First up is the AIDS pandemic. The U.N.'s specialized AIDS agency, UNAIDS, is responsible both for collecting and interpreting data, and for political advocacy for the disease. Up until 2007, UNAIDS darkly intoned it was only a matter of time before the disease swept the world like a modern bubonic plague unless it got significant injections of public money.
But outside experts called UNAIDS's bluff, and pointed out that its statistics were alarmist. The organization was forced into a major about-face, significantly reducing its global AIDS estimates (in some countries by more than half) and toning down its apocalyptic rhetoric.
A huge industry of highly paid campaigners owe their jobs to UNAIDS's success at keeping AIDS at the top of the political agenda. A message of "things aren't quite as worrying as we first thought" is not going to keep the cash rolling in. There is therefore a huge conflict of interest in UNAIDS being both advocate and guardian of the data.
There are also big conflicts of interest in climate change. In recent years, the International Panel on Climate Change, the U.N. body that collates and interprets the scientific data, has been accused of painting an alarming picture, over-egging some data and underplaying others. Contrary to IPCC claims, independent experts have convincingly pointed out that Himalayan glaciers will not disappear within 30 years, African agriculture is not at threat from imminent collapse and the world is not about to be beset by a new plague of malaria.

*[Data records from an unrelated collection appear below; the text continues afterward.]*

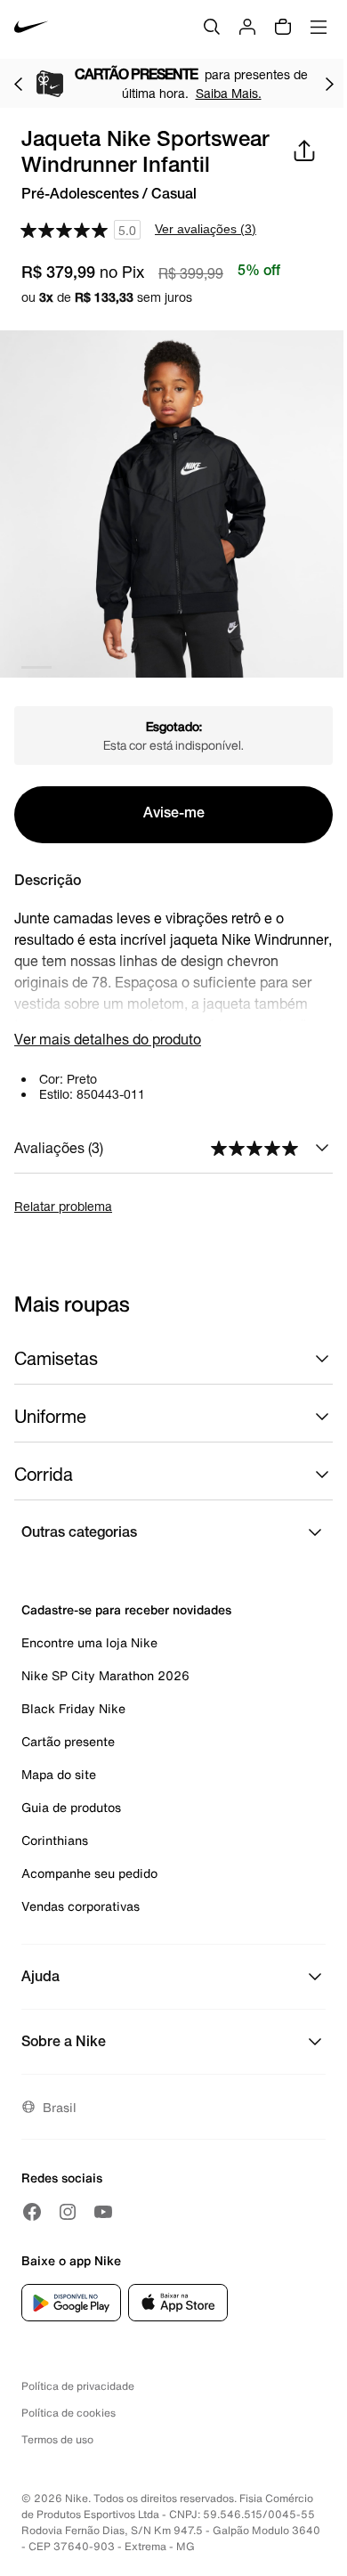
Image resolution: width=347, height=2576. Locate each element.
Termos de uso (57, 2439)
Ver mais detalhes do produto (107, 1038)
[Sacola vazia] (283, 27)
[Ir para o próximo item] (329, 83)
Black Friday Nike (73, 1708)
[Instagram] (67, 2212)
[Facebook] (32, 2212)
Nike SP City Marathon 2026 (105, 1675)
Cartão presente (68, 1741)
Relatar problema (63, 1206)
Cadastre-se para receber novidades (126, 1609)
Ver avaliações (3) (205, 229)
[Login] (247, 26)
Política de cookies (68, 2412)
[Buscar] (212, 27)
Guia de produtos (71, 1807)
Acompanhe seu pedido (89, 1873)
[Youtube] (103, 2212)
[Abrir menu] (318, 26)
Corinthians (54, 1840)
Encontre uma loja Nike (89, 1642)
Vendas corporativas (80, 1906)
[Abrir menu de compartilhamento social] (304, 150)
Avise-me (174, 815)
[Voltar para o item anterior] (18, 83)
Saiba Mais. (229, 93)
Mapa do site (58, 1774)
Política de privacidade (77, 2385)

That the IPCC has been prone to exaggeration must partly be attributable to the fact that it owes its very existence to the idea of climate change being dangerous. Its overriding incentive is therefore to paint as apocalyptic a picture as possible, in order to keep its cause at the top of the agenda.
With this constant drip-feed of official misinformation, it is little wonder that trust in government is at an all-time low. An April poll showed four out five Americans no longer trust Washington. Global surveys consistently find high levels of public scepticism with government.

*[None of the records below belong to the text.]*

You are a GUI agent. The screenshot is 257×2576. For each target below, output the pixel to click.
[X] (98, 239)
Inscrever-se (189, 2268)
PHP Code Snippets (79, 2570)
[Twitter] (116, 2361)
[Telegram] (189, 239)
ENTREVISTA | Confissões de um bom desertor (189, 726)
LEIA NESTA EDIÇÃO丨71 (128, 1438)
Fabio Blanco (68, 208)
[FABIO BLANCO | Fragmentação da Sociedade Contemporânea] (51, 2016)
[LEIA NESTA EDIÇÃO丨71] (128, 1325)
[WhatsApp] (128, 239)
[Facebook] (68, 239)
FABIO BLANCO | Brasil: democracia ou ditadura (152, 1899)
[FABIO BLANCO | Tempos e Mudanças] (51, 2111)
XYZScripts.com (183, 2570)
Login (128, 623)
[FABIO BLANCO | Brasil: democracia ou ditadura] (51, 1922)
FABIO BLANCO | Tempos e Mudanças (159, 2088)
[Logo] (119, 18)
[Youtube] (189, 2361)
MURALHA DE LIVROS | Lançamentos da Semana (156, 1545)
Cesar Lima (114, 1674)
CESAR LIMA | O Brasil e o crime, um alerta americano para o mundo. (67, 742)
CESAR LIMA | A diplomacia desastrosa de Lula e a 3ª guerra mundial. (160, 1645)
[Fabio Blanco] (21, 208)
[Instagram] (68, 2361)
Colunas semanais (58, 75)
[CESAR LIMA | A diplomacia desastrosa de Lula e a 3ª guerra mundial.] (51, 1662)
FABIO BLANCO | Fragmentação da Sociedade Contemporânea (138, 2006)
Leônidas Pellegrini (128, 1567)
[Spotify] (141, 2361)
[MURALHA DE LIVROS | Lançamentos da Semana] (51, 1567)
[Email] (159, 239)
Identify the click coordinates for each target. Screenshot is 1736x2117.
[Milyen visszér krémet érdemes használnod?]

If trust is going to be built, an important step will be to remove from governments the ability to debauch public data.
At the very least, tax-funded institutions should make their data freely and publicly available, so that they can be independently scrutinized. In the age of the Internet, there is no excuse for hiding stats away in expensive, fusty books and CD-ROMS. The World Bank last week launched a new website that presents previously inaccessible data in a clear and engaging format - a move that was long overdue.
Better yet, data crunching should be removed from government and contracted out competitively to independent, specialist organizations, whose methodology, management and financial interests should be entirely transparent. If they are found to be manipulating data at the behest of anyone, they lose the contract.
Torture numbers, and they'll confess to anything, journalist Gregg Easterbrook once said. If statistics were removed from the grasp of government, at least the torture would take place in the open, where we could swiftly put a stop to it.